In painting a portrait of one person you are painting that individual. If you are painting more than one person, you are painting a relationship. A child and a mother are no longer Joey and Sally, they are Madonna and Child. If there is no connection between separate individuals in a group portrait, I think the painting is flawed.

On the bad photograph brouhaha, in my classes, I find students going out of their way to make things difficult. I tell them there are enough challenges involved in doing a good painting without intentionally putting road blocks in your way.

It seems that every year I will have an excited student show me the reference material for their first commission. Invariably, it will be something like "...seven figures, full length, Grandma's in a wheelchair, and the finished product no bigger than 16x20." (I am not making this up, this was an actual "commission" a student brought to me. Oh, she would get $500.)

When I suggest the artist might be better served by turning down that commission and doing 10 noncommissioned 20x24 head and shoulders portraits, (which would take much less time than the 7 figure painting), they say they "like the challenge" (...see paragraph two....)

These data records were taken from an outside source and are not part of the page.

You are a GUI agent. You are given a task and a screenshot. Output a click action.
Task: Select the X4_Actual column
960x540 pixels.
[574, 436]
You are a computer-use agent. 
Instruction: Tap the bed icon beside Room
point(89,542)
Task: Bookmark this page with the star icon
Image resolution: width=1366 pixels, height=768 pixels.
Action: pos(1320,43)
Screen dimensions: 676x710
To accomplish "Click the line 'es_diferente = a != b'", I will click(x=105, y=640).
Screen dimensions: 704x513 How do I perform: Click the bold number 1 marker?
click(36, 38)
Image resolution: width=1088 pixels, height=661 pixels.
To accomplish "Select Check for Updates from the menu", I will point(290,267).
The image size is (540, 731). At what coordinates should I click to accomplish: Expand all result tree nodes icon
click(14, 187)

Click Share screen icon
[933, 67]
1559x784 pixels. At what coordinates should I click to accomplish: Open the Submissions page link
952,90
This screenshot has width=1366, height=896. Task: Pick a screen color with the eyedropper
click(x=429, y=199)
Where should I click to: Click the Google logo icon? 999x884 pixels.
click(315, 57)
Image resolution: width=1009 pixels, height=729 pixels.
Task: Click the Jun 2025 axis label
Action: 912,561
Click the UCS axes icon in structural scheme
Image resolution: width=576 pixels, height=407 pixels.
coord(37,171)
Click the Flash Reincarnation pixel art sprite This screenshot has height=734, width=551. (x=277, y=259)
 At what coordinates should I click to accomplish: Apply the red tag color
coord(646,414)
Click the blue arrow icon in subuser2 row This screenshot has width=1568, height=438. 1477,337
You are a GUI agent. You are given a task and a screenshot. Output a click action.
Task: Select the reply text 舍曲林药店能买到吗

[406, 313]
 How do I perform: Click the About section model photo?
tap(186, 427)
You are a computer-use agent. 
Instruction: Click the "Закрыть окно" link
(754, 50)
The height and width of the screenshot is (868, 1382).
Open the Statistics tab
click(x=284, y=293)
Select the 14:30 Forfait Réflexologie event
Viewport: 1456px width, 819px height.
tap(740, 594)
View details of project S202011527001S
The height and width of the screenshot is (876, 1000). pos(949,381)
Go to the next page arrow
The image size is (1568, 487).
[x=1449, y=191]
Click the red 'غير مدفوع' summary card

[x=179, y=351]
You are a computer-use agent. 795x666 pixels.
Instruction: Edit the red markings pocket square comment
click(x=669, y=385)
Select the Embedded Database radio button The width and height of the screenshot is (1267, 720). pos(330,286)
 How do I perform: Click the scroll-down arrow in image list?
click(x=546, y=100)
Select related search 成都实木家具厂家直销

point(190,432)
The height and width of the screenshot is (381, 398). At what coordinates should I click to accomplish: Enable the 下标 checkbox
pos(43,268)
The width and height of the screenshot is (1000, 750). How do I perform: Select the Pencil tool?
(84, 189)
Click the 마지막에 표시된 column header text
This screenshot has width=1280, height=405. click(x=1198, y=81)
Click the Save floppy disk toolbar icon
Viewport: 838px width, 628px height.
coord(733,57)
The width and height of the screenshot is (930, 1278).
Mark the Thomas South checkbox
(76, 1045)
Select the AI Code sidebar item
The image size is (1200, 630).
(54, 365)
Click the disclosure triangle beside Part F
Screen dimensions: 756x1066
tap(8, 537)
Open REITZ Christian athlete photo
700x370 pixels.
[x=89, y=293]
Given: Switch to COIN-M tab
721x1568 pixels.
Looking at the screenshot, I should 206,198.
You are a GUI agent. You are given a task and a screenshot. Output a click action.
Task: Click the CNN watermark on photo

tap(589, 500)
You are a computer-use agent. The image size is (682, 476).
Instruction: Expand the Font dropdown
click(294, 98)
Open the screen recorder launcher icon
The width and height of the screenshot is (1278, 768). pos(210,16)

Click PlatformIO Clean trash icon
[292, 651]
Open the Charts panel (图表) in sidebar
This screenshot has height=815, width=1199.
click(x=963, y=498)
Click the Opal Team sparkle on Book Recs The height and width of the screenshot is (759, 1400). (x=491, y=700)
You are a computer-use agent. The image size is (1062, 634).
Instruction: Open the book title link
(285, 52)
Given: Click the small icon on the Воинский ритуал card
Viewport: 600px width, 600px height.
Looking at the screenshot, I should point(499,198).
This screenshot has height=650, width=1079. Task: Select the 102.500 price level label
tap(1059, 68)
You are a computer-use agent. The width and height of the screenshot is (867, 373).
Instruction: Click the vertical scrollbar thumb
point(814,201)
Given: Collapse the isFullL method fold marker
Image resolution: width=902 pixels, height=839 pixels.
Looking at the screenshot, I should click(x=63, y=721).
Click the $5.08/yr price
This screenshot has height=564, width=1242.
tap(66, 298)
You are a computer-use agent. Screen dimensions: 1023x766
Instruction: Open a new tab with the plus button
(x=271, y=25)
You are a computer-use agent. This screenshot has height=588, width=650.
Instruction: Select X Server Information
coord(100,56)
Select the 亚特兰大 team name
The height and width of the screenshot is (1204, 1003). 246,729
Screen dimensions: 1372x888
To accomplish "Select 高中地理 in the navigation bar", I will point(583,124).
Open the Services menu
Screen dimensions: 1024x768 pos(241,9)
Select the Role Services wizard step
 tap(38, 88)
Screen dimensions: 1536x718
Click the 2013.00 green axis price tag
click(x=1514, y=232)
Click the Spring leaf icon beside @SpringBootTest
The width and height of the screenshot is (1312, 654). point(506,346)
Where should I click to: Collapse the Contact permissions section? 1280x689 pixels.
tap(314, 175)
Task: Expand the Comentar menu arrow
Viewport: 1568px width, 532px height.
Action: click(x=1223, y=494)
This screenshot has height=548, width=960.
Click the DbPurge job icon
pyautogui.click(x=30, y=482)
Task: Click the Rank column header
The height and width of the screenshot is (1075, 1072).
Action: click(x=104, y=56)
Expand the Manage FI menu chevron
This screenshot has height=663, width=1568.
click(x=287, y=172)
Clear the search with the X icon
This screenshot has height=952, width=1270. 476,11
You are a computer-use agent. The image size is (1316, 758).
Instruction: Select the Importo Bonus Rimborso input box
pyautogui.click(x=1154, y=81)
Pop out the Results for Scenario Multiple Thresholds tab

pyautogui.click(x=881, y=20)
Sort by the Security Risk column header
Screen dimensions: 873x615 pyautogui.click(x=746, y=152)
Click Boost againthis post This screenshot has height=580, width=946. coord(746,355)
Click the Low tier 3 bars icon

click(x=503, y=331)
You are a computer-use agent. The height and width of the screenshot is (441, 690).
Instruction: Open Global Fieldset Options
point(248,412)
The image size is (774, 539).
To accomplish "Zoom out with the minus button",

I'm glad you seem to have worked it out, Clive. Know that those of us who have cautioned you to, in the words of Steven Sweeney, "Put down the photograph, raise you hands over your head and slowly back away", that we are saying all this after learning the hard way that we only have so much time on this earth, and spending six months slaving over a bad painting that we will not be compensated for either monetarily, through knowledge gained, or by producing portfolio material, is not the best use of our time.